Problem to solve.
Edit the items starting at the line that contains "This screenshot has width=1344, height=896." and ending at the line that contains "Click the Object type dropdown arrow", replacing "battery charging indicator" with "battery level indicator" and keeping everything else the same. Give only those lines, without the pictures.

Data excerpts.
────────────────────

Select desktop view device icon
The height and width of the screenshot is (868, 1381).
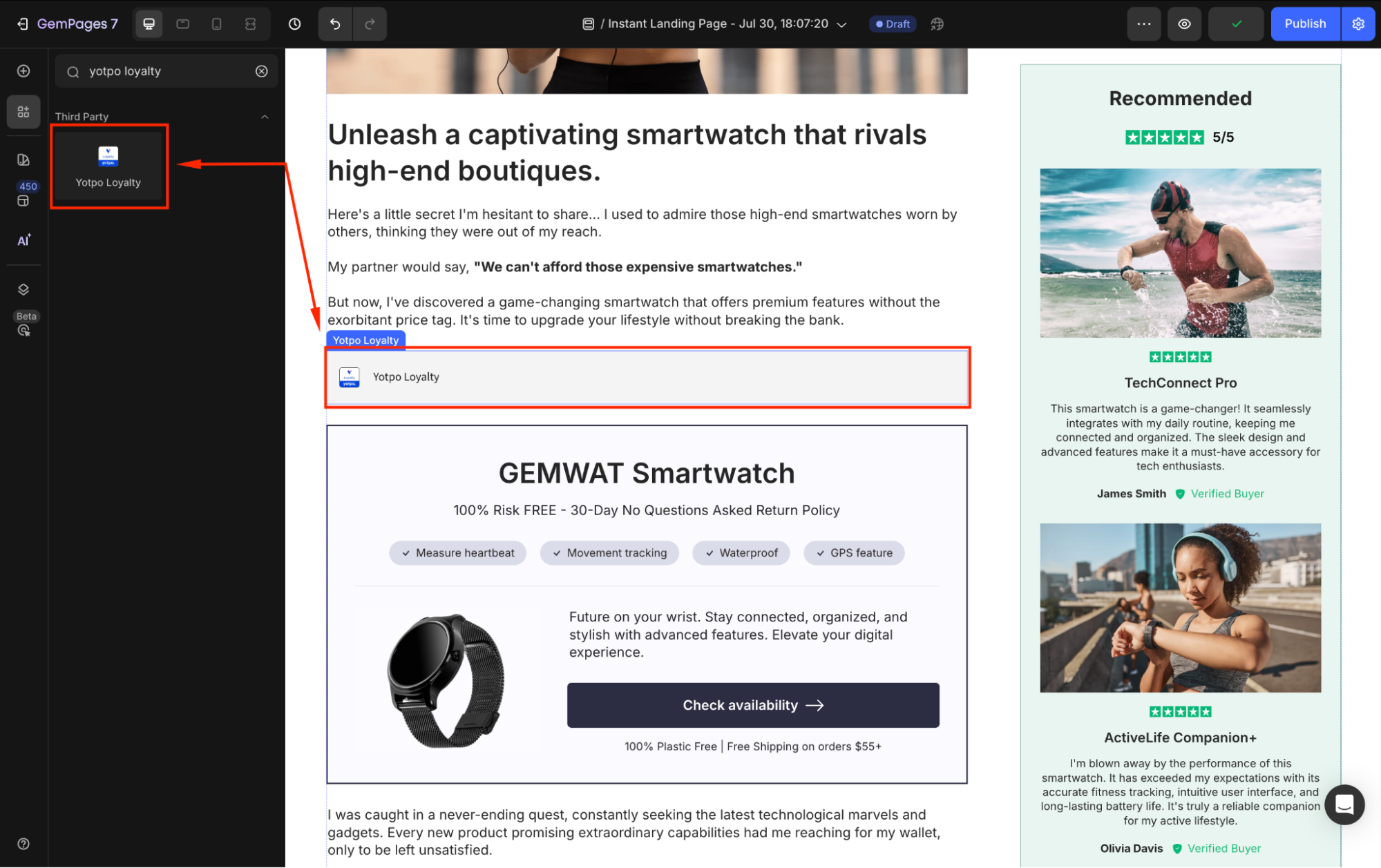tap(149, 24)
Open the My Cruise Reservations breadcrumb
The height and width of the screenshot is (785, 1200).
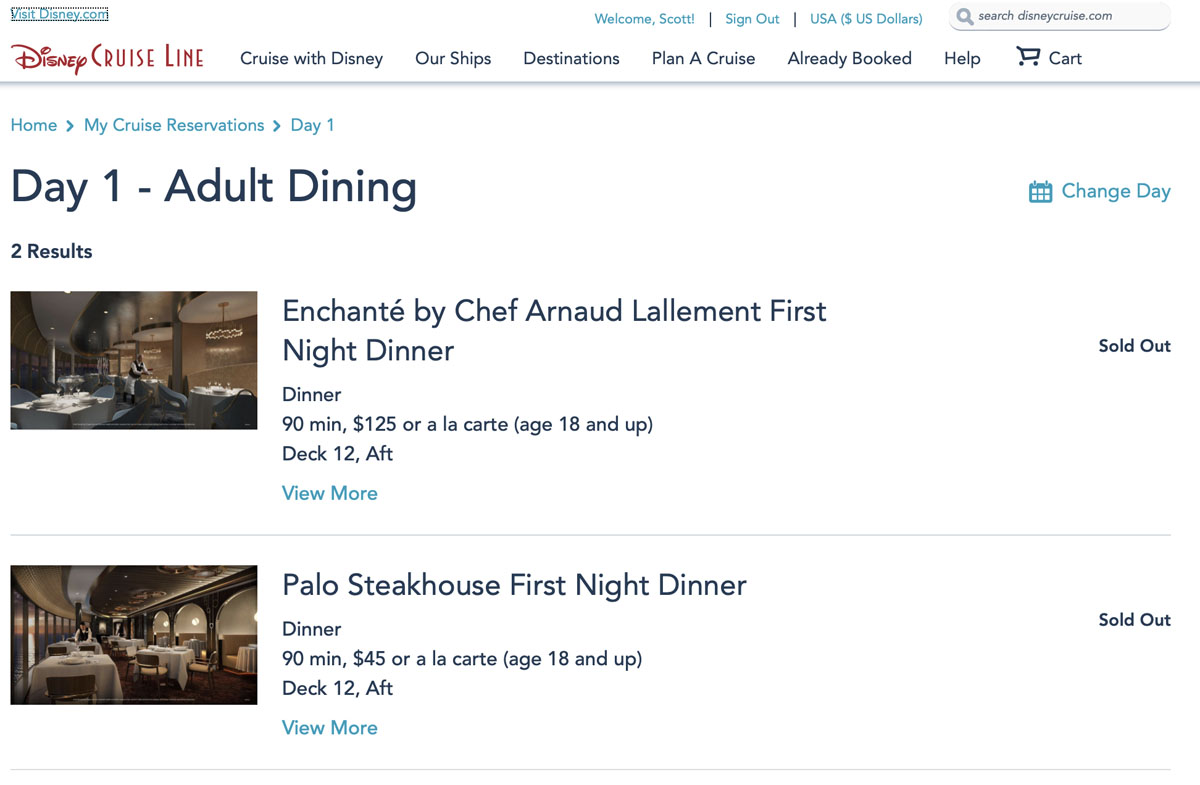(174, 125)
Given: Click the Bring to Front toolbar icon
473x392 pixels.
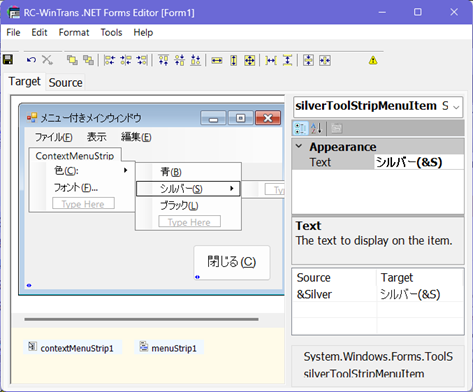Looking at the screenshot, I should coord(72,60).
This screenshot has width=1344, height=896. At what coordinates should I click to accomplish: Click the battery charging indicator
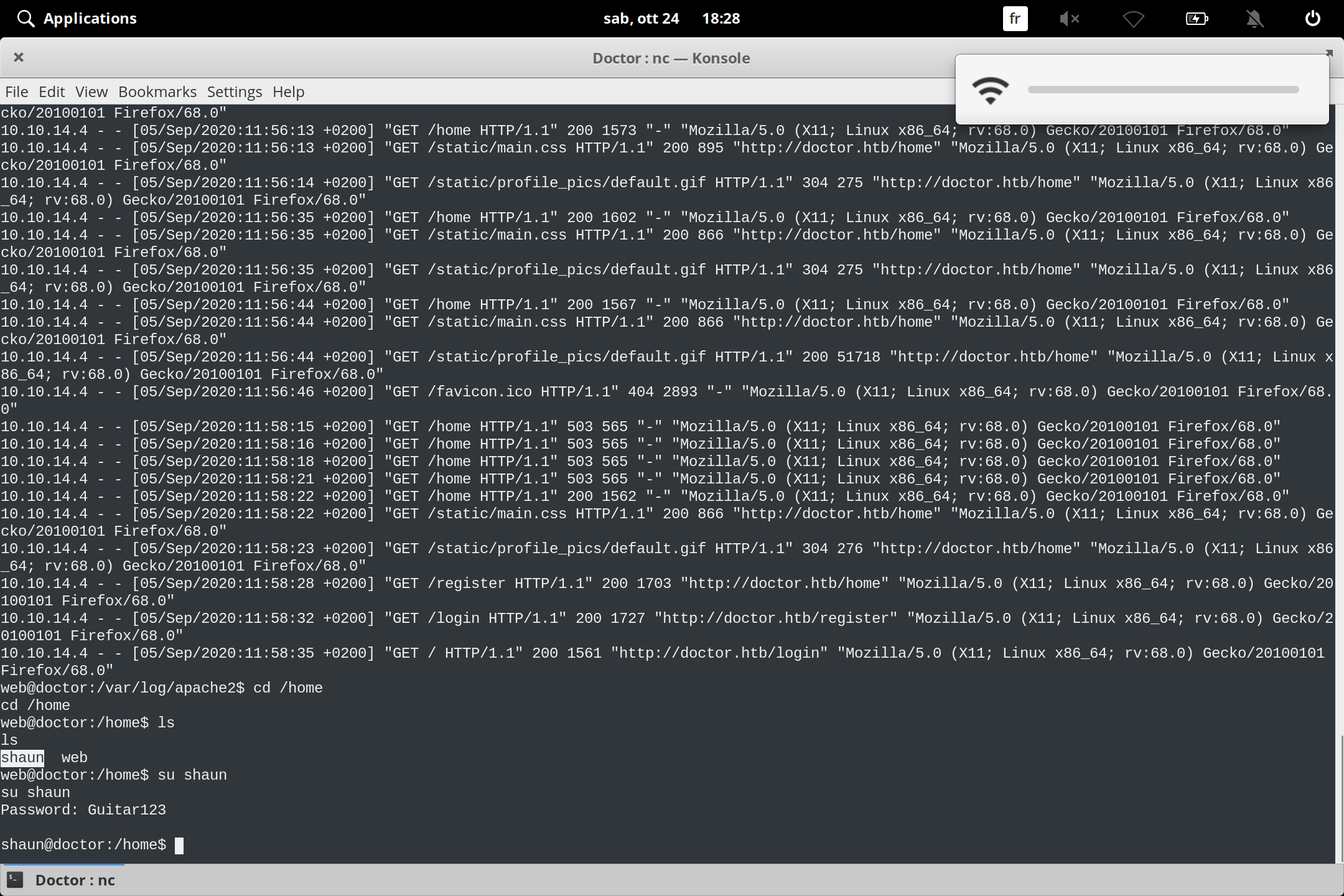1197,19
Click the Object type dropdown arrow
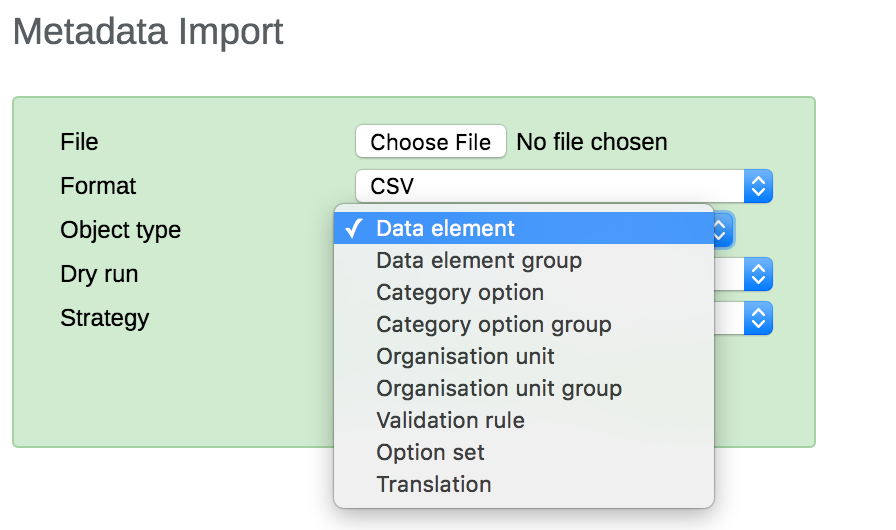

────────────────────

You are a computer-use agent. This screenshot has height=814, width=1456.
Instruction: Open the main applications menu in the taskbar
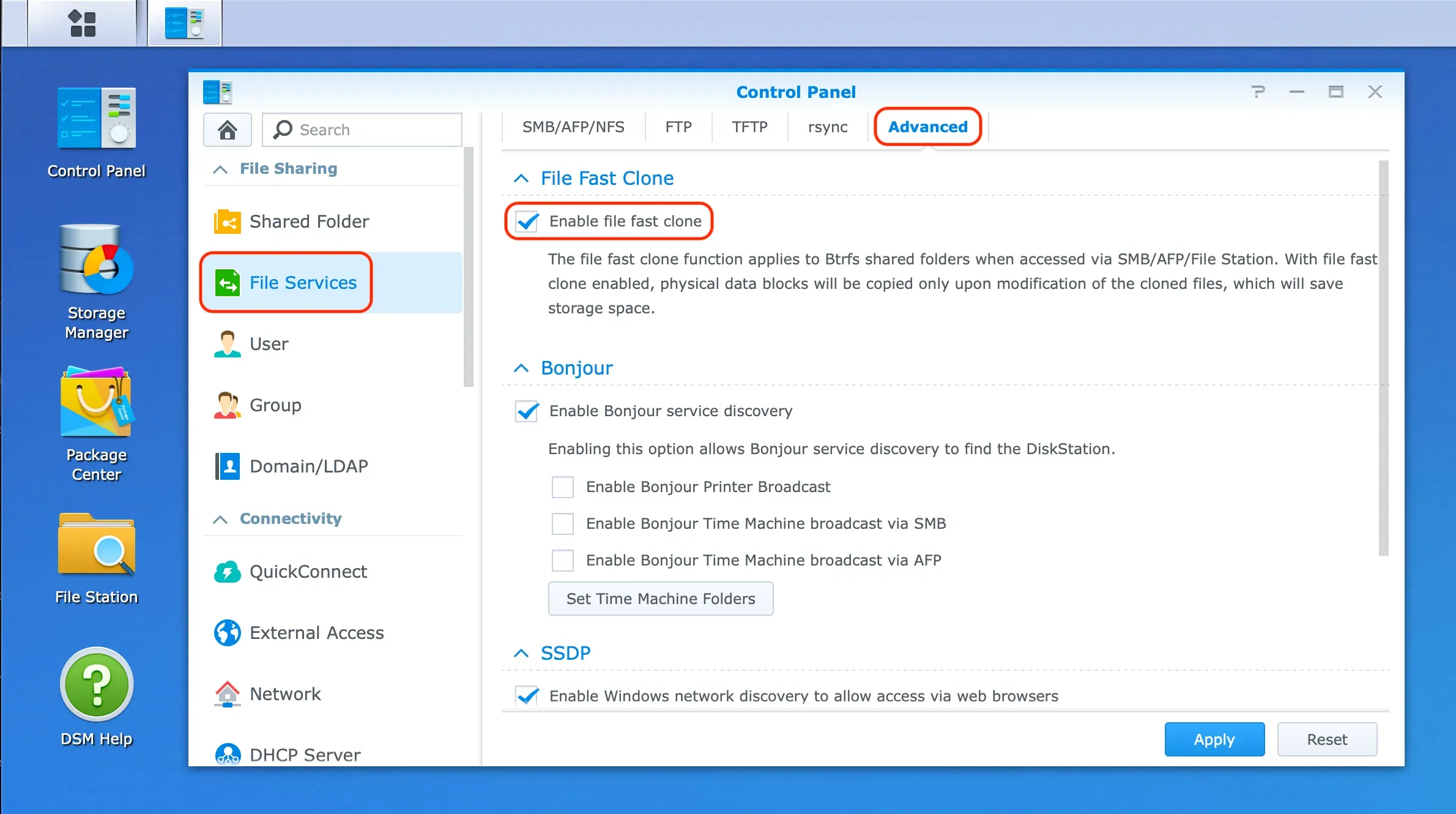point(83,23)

────────────────────

Solution for this task.
This screenshot has width=1344, height=896. At what coordinates should I click to accomplish: Click the battery level indicator
1197,19
Click the Object type dropdown arrow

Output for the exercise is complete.